╭─ Material supplied
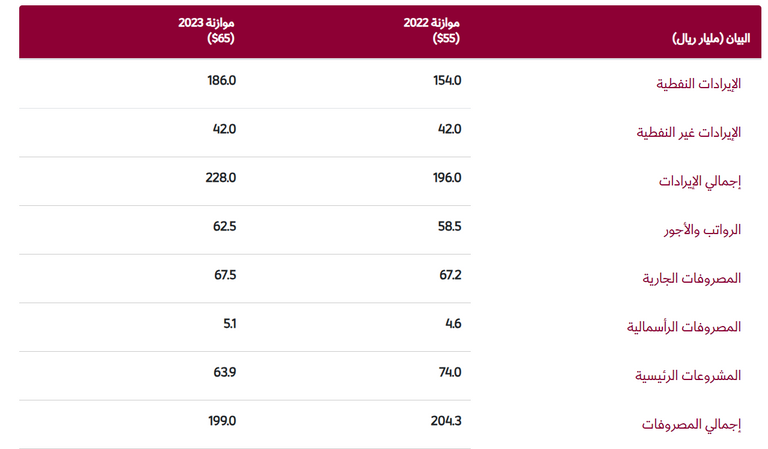Image resolution: width=768 pixels, height=449 pixels.
Task: Select the الإيرادات غير النفطية row label
Action: point(690,132)
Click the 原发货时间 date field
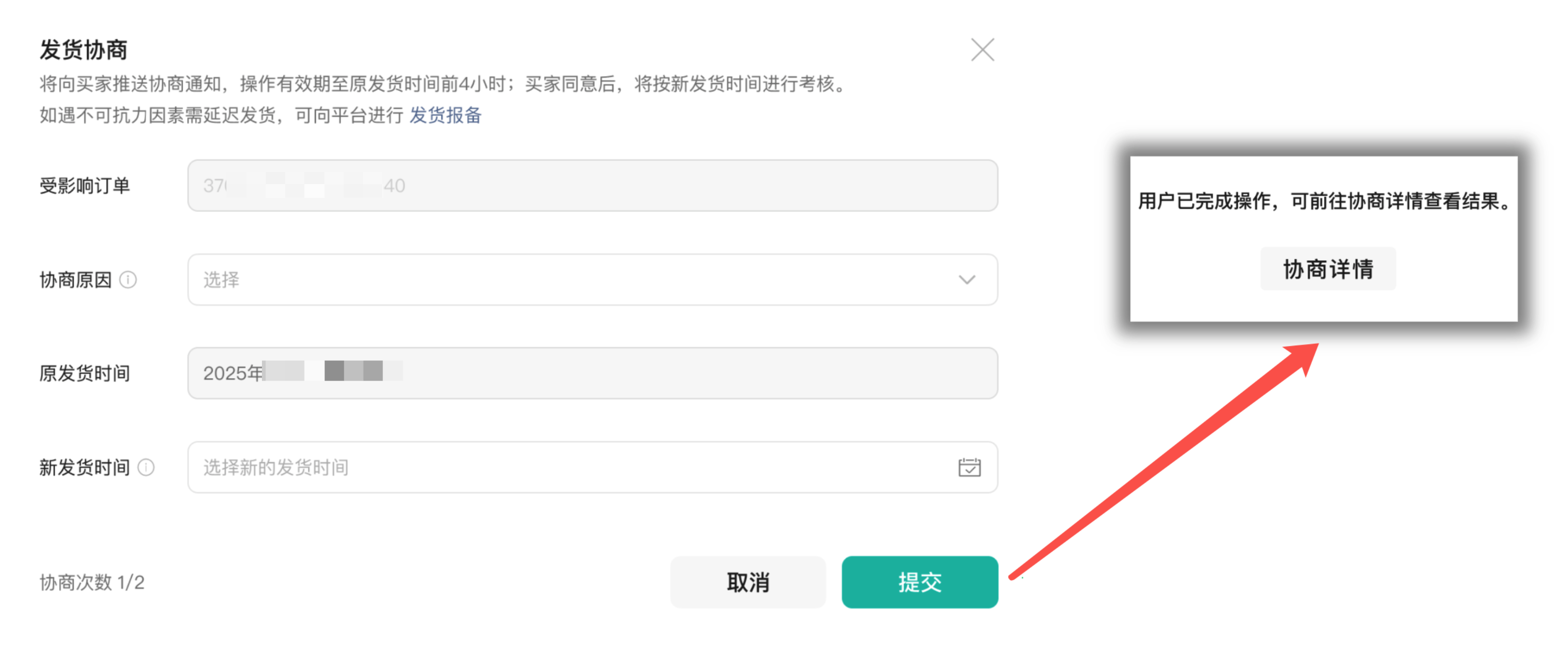The height and width of the screenshot is (645, 1568). pyautogui.click(x=592, y=373)
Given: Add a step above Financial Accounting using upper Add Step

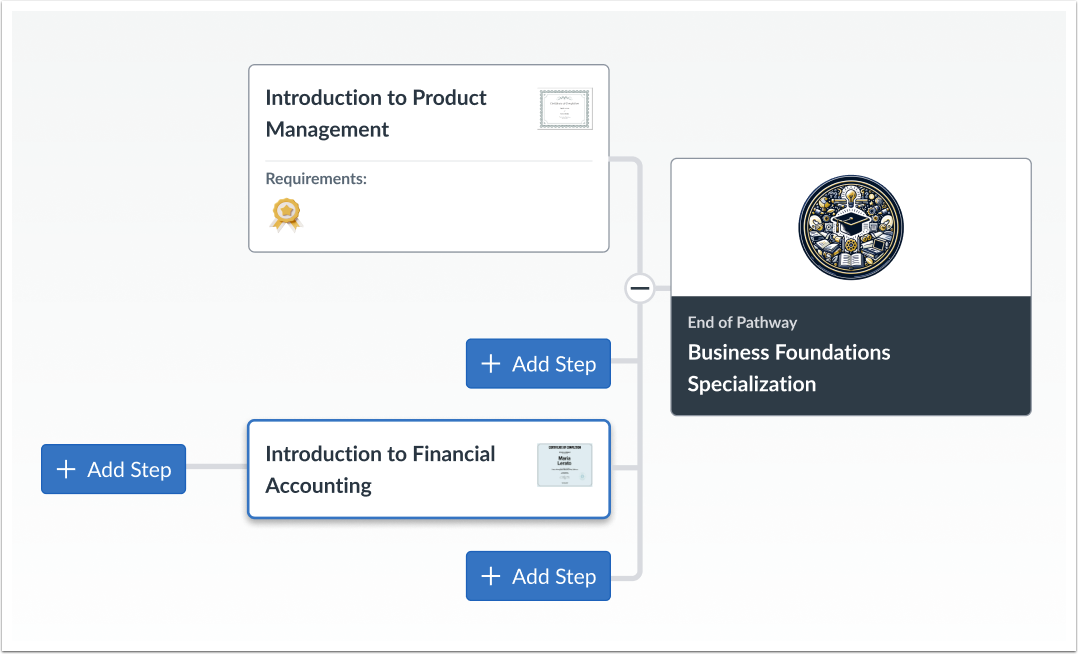Looking at the screenshot, I should (538, 363).
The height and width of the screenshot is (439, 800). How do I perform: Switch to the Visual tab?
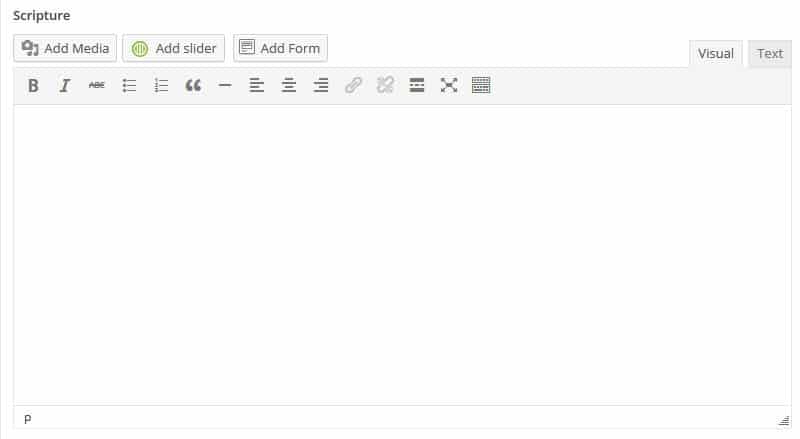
╰─
— Action item —
Skipping any pictures, copy the line that holds "Given: Add a" and each line after it through the last line of the records, unchanged, and no other lines.

— Task output —
Given: Add a step above Financial Accounting using upper Add Step

Looking at the screenshot, I should (538, 363).
The height and width of the screenshot is (439, 800). How do I perform: Switch to the Visual tab?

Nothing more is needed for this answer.